Ruth E. Carter Interview: ‘Yellowstone’ costume designer
Ruth E. Carter was planning a long break after wrapping production on “Black Panther,” for which she became the first African-American to win the Best Costume Design Oscar in February. But her hiatus was short-lived when Taylor Sheridan came calling with his new series, “Yellowstone,” and a new task: rejuvenate Western wear.
“My agent called me and said, ‘You have to talk to Taylor Sheridan,’” Carter recalled at Gold Derby’s Meet the BTL Experts: Costume Design panel, moderated by this author (watch above). “I was really tired after ‘Black Panther.’ I really did not want to get back to work, but I thought I’d take the opportunity to talk to him. So he called me at home [and] we had the best conversation for two hours. He was just telling me about how the West was different, how cowboys aren’t the same, how it’s not some old idea, how it’s a new idea, how they wear their clothes very hip-hop at times and they evoke a lot of modern fashion, which I found hard to believe at the time, but then it made sense. Just his commitment to storytelling, we had such a great conversation, I was inspired and I said, ‘OK, I’ll do it.’ I went from one month of finishing ‘Black Panther’ to starting a series, which I don’t recommend it!”
A former Emmy nominee for “Roots,” Carter started researching cowboy culture and Native American culture to bring to life the Paramount Network series, which chronicles the age-old power conflicts between ranchers, developers and Native Americans.
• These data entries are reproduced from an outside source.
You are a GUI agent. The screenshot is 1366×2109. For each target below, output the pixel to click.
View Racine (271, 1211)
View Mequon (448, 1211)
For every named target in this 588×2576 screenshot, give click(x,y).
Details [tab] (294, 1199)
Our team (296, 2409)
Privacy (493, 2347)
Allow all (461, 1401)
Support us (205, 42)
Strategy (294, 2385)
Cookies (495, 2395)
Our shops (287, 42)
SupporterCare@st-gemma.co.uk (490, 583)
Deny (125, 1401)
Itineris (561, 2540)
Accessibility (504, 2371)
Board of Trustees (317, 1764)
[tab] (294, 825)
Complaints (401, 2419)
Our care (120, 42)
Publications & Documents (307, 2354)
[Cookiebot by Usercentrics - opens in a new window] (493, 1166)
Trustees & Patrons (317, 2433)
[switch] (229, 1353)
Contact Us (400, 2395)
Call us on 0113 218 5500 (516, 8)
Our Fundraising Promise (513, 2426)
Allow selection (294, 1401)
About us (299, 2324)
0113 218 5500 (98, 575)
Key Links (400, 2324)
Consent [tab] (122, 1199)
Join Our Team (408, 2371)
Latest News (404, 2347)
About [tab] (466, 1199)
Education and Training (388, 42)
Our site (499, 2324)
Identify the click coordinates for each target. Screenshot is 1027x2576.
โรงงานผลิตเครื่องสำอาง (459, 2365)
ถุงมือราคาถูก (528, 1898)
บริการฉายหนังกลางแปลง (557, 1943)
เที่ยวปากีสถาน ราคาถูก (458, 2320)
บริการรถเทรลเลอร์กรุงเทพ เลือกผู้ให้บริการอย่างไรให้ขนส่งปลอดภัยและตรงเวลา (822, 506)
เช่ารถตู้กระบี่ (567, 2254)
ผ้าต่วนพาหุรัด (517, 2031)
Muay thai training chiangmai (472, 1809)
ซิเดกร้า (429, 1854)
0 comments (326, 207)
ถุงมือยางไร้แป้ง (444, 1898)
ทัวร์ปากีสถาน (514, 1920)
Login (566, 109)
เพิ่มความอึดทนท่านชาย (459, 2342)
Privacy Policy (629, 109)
Her biggest takeaway?
“[Cowboys] really like to dress well,” Carter declares. “We had the old cowboys coming in — I mean, you could stand their jeans up in the corner, they were so starched. Their shirts were pristine, the cowboy boots were well-worn, broken in but really quality. The quality of the craftsmanship of that whole culture is really nice. And then you have the other cowboy who wants to wear Ralph Lauren and a little bit more contemporary clothes. I’m driving around Utah, I go to these warehouses that are the size of an airplane hangar full of ranch wear. And I would think, ‘They gotta catch up. Ranch wear is different today. They need a makeover.’ It was kind of exciting to reintroduce this new style in this series.”
While Carter’s creations for “Yellowstone” are rooted in the classic plaid-and-jeans Western combo, she infused the looks with a modern flair by mixing vintage with new. For Kevin Costner’s John Dutton, the famed Dutton family patriarch who owns the largest ranch in the country, Carter custom-made nearly all of his clothes. That includes Dutton’s signature orange and beige puffer ski jacket, a favorite of Costner’s. “[Dutton] owns such a big ranch, he’s such a well-to-do man, so you know that everything has to be custom. Most of his shirts were custom. His jackets were all made from vintage and we kind of approached it from the depth of the Southwest and the color palette that you see there, he had a lot to say about things that he liked,” Carter explains.
Some vendors she turned to included Carhartt for jackets because “a good one that’s worn in is worth its weight in gold.” Dutton represented the old establishment ranchers, so a “well-worn Carhartt vest and jacket” would underscore his family’s legacy. “He had his barn wear, but most of his stuff was custom-made because [Costner] was very particular about how stuff fit and how things look and how they’re represented — vintage belt, the accessories were important to him,” Carter adds. “Kevin is an expert in cowboys. Still has it, still committed, still as handsome as ever. We went on that journey together.”
One that will have Costner forever indebted to Carter because she rescued his favorite pair of Ralph Lauren jeans that had since been discontinued. “We had to go to the denim doctor and fix that up for him,” she says. “It seems like a pair of jeans is a pair of jeans, but it’s just not true [in cowboy culture]. They really do have to fit almost like tailoring. Who would’ve had guessed?”
And Costner doesn’t have to worry about his denim ever again. “He has 15 pairs now!” Carter exclaims.